Navicore (Navicore.co.uk) is a Finnish company selling GPS (satellite navigation) that runs on mobile phones - specifically those which have the Symbian operating system which runs on Nokia phones (Nokia is also a Finnish company, as it happens). But fear not; there are 25 different handsets from eight manufacturers supported. In practice, that means the names you've heard of, as in Nokia, Sony Ericsson, Motorola and so on.
Navicore boils down to a memory card for your phone and an impossibly small GPS receiver, the size of a pebble. On the memory card is the software and maps. This then talks to the GPS receiver via Bluetooth. It's that simple.
Basically, if you can text, you can use Navicore.
How does it work? You type in a postcode or address of where you want to go and the software will find your destination. Often with software which runs on a mobile phone the performance can be sluggish. Luckily Navicore has been specifically designed for the mobile phone, unlike a lot of other products on the market, which have had to be converted from running on a PC or a PDA.

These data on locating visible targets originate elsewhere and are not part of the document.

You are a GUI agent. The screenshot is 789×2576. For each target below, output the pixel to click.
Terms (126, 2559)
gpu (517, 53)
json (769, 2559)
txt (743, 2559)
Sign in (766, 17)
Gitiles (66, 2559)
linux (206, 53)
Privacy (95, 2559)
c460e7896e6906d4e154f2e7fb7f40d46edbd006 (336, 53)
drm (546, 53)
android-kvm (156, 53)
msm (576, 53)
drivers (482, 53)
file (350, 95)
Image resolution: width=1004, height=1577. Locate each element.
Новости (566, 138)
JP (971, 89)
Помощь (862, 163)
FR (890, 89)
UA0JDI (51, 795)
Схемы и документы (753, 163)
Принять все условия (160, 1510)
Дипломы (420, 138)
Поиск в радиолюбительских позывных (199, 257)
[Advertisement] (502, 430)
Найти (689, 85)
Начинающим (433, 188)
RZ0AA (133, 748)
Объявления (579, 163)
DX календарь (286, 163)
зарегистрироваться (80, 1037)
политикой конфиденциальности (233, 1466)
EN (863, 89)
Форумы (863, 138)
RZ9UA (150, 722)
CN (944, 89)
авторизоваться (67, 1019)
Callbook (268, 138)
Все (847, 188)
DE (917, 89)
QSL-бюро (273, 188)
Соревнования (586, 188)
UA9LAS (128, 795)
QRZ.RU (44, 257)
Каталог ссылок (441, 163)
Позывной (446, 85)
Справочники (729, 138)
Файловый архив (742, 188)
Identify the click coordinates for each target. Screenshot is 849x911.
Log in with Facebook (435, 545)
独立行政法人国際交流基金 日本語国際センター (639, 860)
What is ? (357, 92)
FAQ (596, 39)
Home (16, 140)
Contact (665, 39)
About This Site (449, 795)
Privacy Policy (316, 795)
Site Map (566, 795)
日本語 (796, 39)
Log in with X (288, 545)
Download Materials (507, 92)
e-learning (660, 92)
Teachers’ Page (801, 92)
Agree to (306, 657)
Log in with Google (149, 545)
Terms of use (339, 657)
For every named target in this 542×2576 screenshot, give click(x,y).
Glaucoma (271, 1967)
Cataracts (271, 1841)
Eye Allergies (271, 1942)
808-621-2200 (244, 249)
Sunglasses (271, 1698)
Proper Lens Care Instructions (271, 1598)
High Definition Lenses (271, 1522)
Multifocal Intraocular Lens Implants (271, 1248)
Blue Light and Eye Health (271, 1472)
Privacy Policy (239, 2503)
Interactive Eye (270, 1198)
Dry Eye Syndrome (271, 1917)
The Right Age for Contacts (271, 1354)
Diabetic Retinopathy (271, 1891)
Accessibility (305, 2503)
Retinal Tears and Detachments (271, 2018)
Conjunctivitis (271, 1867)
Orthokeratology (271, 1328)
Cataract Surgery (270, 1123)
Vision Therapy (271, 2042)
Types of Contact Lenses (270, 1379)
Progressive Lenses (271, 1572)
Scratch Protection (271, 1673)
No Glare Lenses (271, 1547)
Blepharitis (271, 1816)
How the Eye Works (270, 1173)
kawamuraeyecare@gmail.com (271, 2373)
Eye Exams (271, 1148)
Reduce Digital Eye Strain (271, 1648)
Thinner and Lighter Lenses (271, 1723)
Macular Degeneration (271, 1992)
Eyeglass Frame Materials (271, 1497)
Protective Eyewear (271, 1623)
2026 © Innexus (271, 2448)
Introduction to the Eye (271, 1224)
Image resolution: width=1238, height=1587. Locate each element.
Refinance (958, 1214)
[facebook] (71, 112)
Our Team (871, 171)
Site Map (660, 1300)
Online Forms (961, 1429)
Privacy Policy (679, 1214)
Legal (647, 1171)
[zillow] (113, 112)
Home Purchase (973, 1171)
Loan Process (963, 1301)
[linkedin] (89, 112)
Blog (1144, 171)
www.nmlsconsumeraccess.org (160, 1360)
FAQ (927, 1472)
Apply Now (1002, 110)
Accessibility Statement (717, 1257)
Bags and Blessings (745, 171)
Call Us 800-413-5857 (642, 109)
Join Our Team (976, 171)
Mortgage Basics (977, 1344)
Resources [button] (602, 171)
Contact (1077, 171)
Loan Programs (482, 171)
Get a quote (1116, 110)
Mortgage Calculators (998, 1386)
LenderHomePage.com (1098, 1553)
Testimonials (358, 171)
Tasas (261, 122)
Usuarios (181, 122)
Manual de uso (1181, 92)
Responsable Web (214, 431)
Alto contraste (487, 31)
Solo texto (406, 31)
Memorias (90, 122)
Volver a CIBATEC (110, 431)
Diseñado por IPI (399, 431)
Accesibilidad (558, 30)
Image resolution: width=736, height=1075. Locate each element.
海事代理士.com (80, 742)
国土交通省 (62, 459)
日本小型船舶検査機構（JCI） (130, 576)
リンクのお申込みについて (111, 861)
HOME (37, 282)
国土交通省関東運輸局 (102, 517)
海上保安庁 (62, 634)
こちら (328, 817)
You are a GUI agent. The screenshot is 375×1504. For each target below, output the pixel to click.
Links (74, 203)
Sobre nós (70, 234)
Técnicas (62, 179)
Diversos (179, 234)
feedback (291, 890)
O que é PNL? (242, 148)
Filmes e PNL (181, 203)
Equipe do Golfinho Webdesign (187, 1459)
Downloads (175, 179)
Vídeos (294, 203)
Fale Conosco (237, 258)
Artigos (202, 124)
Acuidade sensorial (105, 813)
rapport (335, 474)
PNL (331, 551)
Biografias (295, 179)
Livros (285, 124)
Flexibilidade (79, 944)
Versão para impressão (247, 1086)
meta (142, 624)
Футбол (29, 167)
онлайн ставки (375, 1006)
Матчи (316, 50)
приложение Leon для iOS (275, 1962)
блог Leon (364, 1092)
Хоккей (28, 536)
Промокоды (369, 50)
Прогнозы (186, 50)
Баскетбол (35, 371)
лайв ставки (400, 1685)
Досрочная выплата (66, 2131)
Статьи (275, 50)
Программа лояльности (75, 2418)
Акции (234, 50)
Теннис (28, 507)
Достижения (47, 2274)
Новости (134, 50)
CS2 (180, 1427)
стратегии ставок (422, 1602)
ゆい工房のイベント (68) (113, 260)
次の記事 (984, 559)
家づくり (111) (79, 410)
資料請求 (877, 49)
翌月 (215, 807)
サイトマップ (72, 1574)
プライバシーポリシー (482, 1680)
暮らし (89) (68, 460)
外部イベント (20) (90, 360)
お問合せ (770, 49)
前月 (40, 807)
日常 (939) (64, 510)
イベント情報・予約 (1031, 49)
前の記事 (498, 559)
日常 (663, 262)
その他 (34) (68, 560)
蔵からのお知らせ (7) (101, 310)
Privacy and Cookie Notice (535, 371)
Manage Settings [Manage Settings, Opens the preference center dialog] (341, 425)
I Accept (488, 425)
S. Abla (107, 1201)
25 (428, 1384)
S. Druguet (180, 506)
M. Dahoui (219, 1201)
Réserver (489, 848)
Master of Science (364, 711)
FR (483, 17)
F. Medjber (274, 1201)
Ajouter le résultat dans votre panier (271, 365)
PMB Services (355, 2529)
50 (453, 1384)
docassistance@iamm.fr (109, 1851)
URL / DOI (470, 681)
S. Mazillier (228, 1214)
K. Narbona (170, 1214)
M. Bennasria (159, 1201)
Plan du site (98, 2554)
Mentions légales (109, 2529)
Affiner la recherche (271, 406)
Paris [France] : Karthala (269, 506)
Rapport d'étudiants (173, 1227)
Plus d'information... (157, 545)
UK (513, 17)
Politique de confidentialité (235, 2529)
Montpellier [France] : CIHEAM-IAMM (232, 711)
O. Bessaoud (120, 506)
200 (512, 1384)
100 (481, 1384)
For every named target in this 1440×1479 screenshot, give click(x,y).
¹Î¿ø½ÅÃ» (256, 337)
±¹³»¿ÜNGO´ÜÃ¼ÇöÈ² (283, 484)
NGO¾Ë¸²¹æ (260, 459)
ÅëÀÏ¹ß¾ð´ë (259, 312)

This is particularly important with GPS applications - if it can't keep up with you whether walking, running, cycling, driving or on a high-speed train, it's not much use. The software uses maps from Tele Atlas, a well-known firm in the mapping arena.
The detail included is designed to be useful for the person on the move, including car rental companies, doctors, bars, museums, cinemas and so on.
You can buy the whole of western Europe - the only limit is memory, so if you feel the need to carry street-level maps for four or five countries in your pocket, you can.
Perhaps another useful aspect of this tool - outside of buying a full-blown stand-alone GPS receiver - is that there are no other costs once you have bought the system. Most other solutions designed to work on a mobile phone often involve you having to download map data "over the air", which means you will start to rack up a bigger phone bill. Navicore is priced at €299 for phones running Symbian series 60 and 80 operating systems (that's Nokia, Sony Ericsson etc).
The system also employs Sirf III, the most sensitive version of GPS technology on the market, which doesn't actually need line of sight to the satellite. Thus, you will know where you are even if you have the Navicore device hidden in your bag or pocket. Since everyone stares at their phone these days, looking like you are trying to work out where you are going need not be as obvious as it once once.
Once you have it all up and running, things you used to do, like walk to the shops from work, start to take on greater novelty. Especially when Navicore tells you that you have been taking too long a route for the past three years! Overall, however, there now becomes no possibility - outside of being stuck in deepest Utah - of ever getting lost again. Add internet access on the phone and you start to wonder if we really are living in a Star Trek era.